To make your security policy more precise, create a complex query. The system will analyse the detected information based on several conditions at once. For example, in SearchInform solution it looks like this:
For example: the information security department or a specialist looks for documents similar to a shareholder's questionnaire (Search by similar) in attachments in all email, except for corporate email, Skype, instant messengers and social networks, as well as among documents larger than 3 pages that are sent to print (6 different searches by attributes). Query logic is specified using the “and”, “or”, “not” operators.
The more subtleties a policy takes into account, the "narrower" its focus is: the number of false positives will tend to be zero, but the "dropout" can become too selective. Therefore, it is important not to overdo it.
For example: at a factory which supplies parts to the defense industry, DLP was configured to control the forwarding of documents. The drawings were top secret, so we looked for all cases when .dwg files were sent to personal email boxes. With these parameters, the security policy became more accurate and detected all corresponding incidents without any problems. But leaks would happen, as soon as employees would save drawings in .pdf – the system did not "see" them.
At the same time, it is clear that there are many pdf-documents in the company, and only few drawings were among them. If the security policy was configured to detect .pdf, an information security specialist would be drowning in notifications. Instead, the security department decided to accept the risks and continued to use "narrow" policies. If a low number of false alarms is the priority, then it’s the right choice.

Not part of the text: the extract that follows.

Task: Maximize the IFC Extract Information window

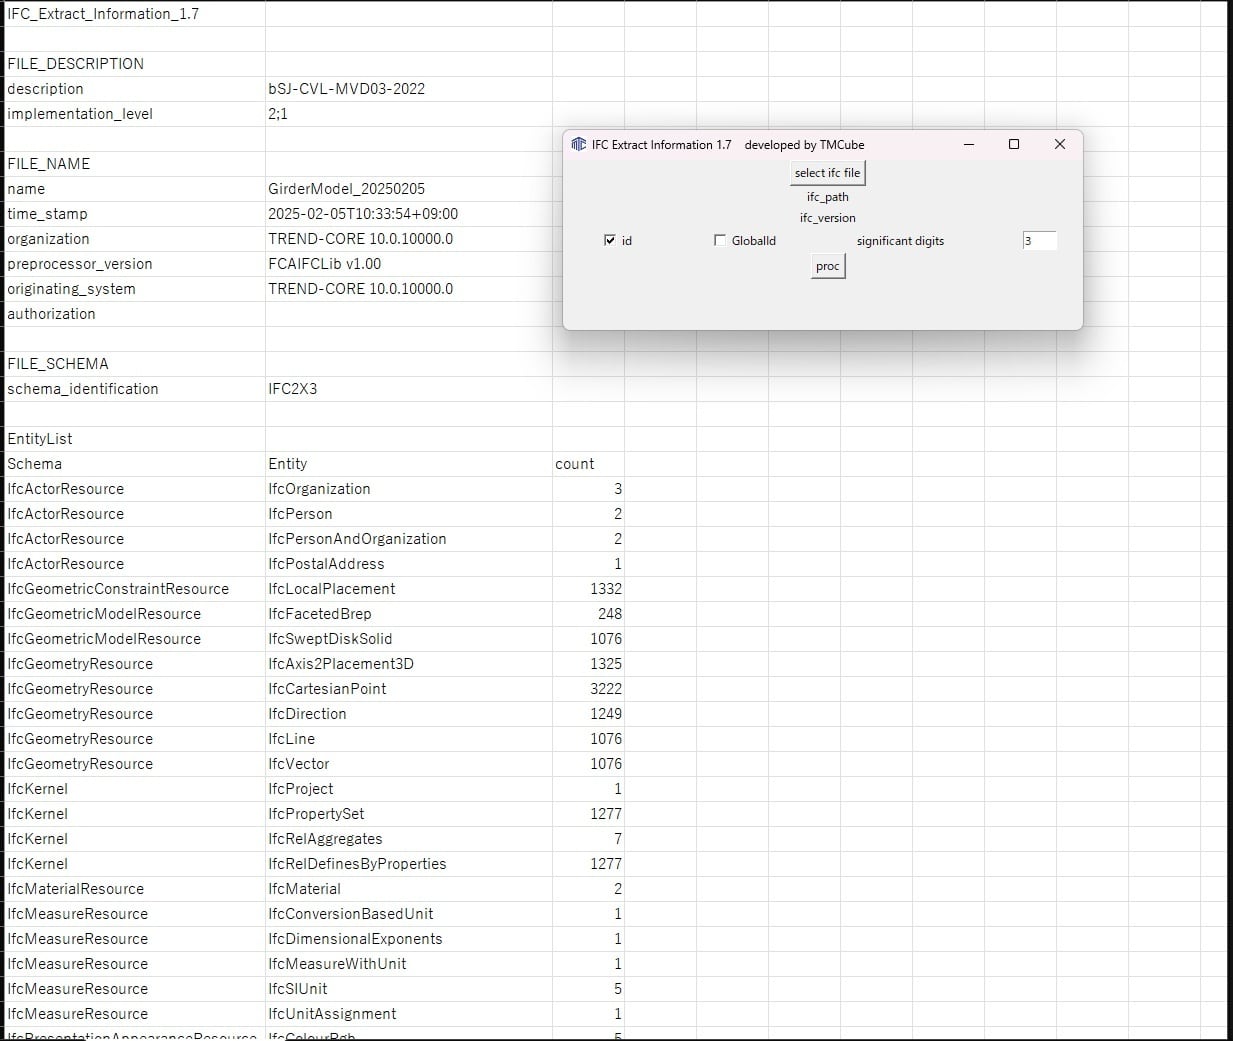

Only those security policies which look for unambiguous incidents will definitely not be false positives. For example, a policy controlling copying to removable media will always give a clear result: a user either downloaded the files to a flash drive or didn’t. When they look for incidents that only indicate a violation, mistakes are possible: both an employee accepting kickbacks and a respectable employee simply having a birthday can discuss gifts on social media.
Analyse the results
Even when you achieve the optimal level of false positives that are comfortable for you, it won’t be efficient to never ever check and configure the system. The information security agenda is constantly changing, new fraud schemes and new channels of information leaks may appear. Finally, employees can find workarounds: for example, they will understand that the security specialists can even view deleted Skype messages with the help of DLP, and correspond via another messenger. Therefore, you will have to keep your finger on the pulse - to adapt and create new security policies.
For example: the security department manually reviewed DLP reports on emails sent by employees. It was discovered that one of the managers had sent himself an email with confidential documents. At the same time, he had access to corporate email from a mobile phone. That is, at any time outside the office, he could access the email with confidential attachments - and this is a potentially dangerous situation. To control such risks, the security department decided to create a special "emails to myself" policy.
Unfortunately, it is impossible to achieve complete elimination of false alarms and autonomous operation of DLP systems, because threats are constantly changing. At the same time, you can create an optimal level that will provide complete control over the situation in the organisation.